(Goal of the exercise): Show every line of the records below that contains the word "cell", copying each line in full. Case counts.

++++++++

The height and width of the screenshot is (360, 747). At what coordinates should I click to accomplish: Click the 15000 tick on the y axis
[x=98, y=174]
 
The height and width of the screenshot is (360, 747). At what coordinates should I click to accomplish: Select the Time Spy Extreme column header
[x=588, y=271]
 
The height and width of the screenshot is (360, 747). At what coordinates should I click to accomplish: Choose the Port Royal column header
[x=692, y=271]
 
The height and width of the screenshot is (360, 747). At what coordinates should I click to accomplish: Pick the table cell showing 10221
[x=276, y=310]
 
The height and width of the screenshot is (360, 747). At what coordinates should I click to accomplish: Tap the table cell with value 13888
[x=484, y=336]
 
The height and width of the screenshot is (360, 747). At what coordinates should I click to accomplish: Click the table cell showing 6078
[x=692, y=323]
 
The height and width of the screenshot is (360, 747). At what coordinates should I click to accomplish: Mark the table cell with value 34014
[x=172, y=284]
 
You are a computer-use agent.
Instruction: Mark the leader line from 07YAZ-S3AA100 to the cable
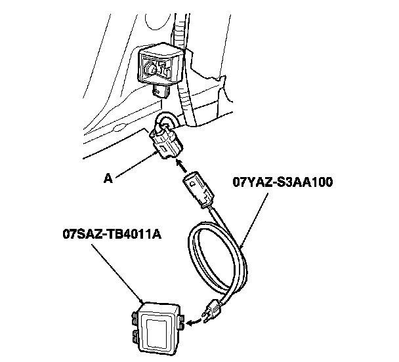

++++++++

(Exercise answer):
The height and width of the screenshot is (360, 747). At what coordinates should I click to accomplish: Pick the table cell showing 10221
The height and width of the screenshot is (360, 747). At what coordinates should I click to accomplish: Tap the table cell with value 13888
The height and width of the screenshot is (360, 747). At what coordinates should I click to accomplish: Click the table cell showing 6078
The height and width of the screenshot is (360, 747). At what coordinates should I click to accomplish: Mark the table cell with value 34014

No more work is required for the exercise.